Restate every line below word for word, but drop each picture.

-------- DATA SUPPLIED

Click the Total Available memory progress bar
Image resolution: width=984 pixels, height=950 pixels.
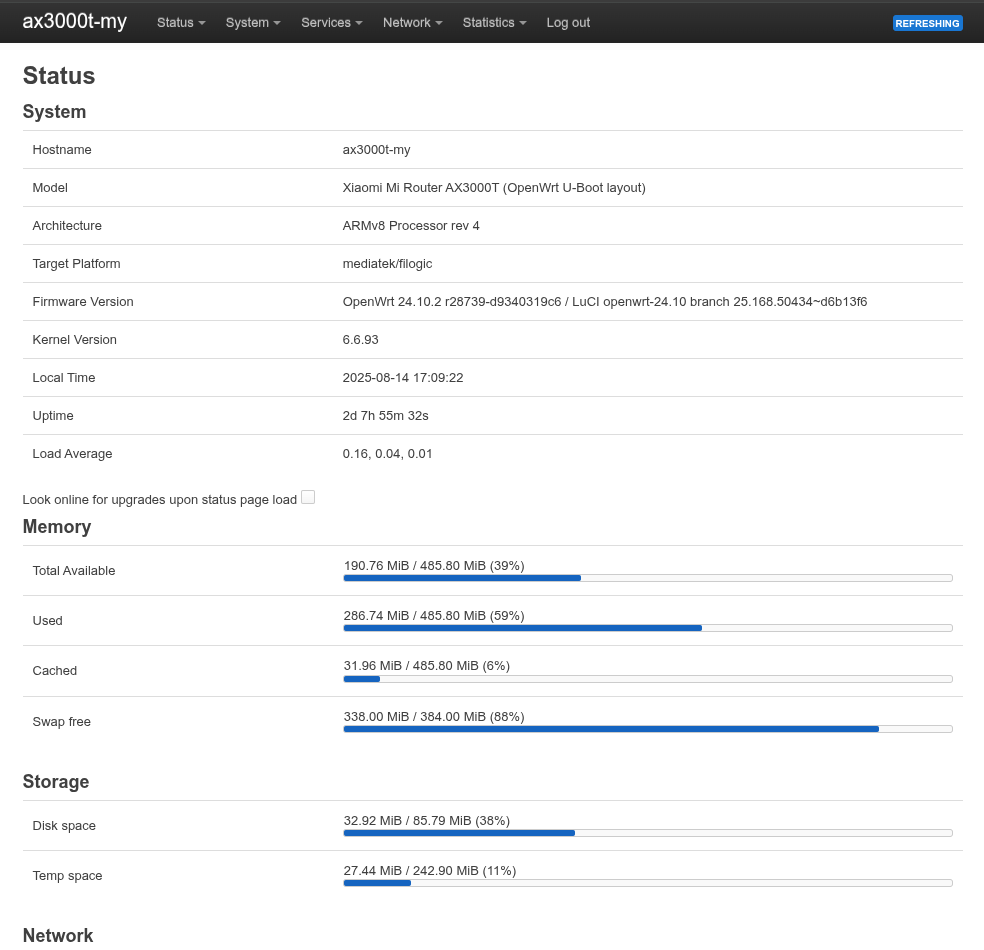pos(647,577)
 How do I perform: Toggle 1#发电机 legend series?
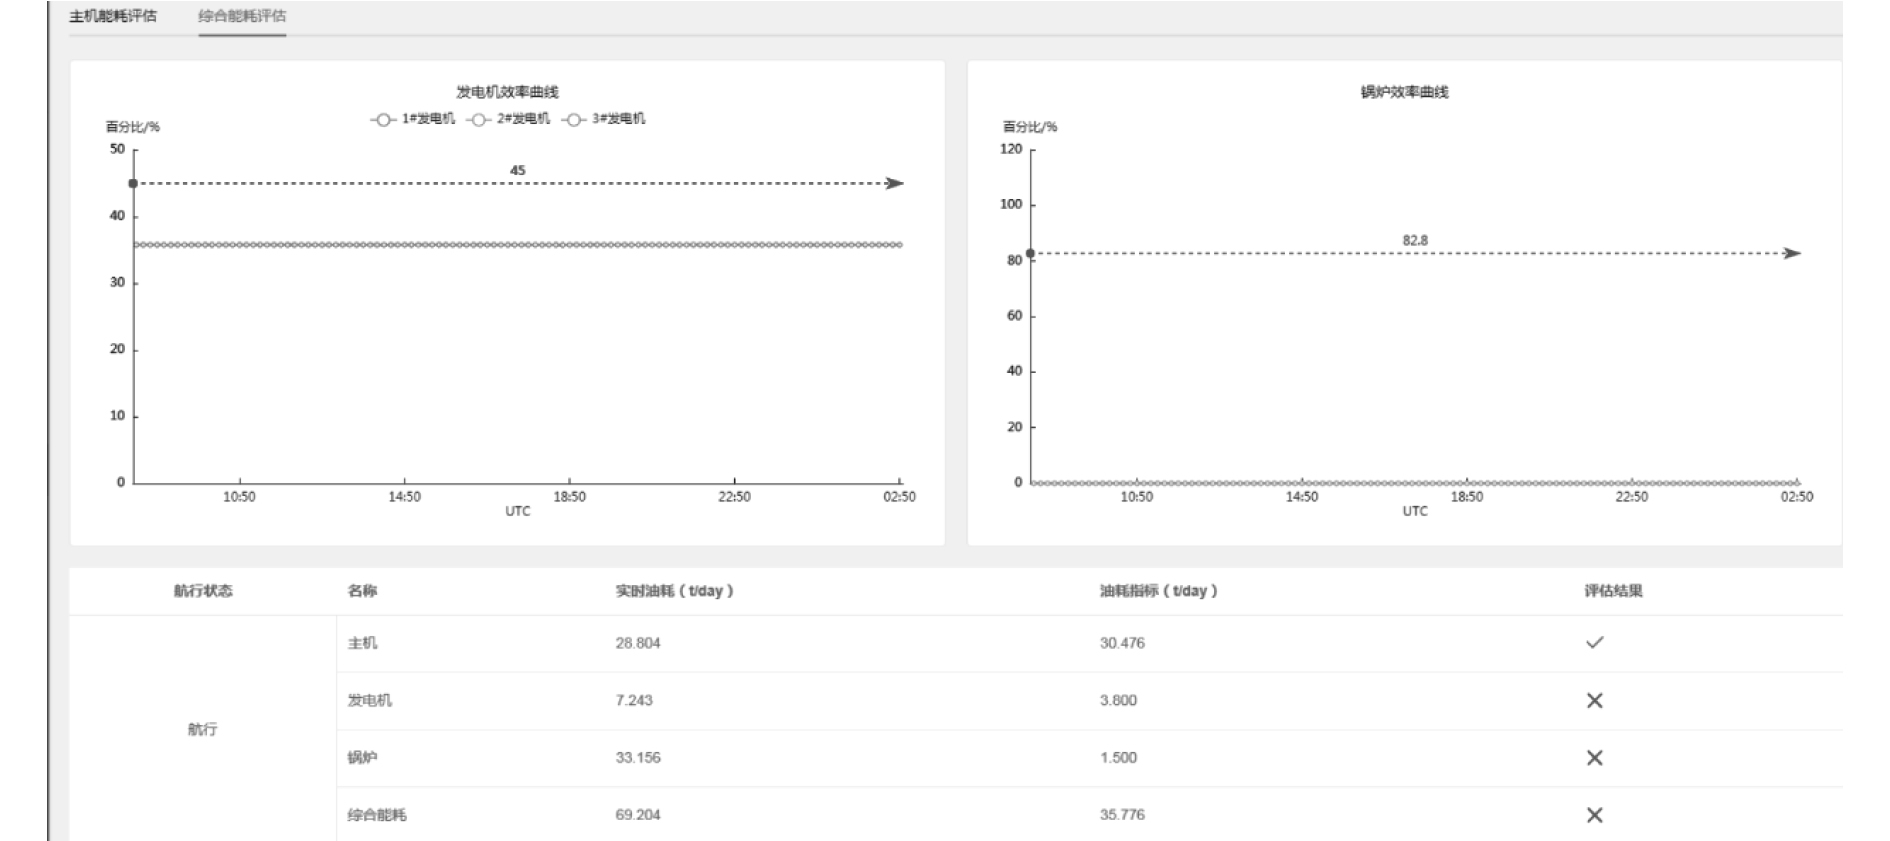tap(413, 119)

----------------

YOUR RESPONSE:
Click the Total Available memory progress bar
Image resolution: width=984 pixels, height=950 pixels.
pos(647,577)
 How do I perform: Toggle 1#发电机 legend series?
tap(413, 119)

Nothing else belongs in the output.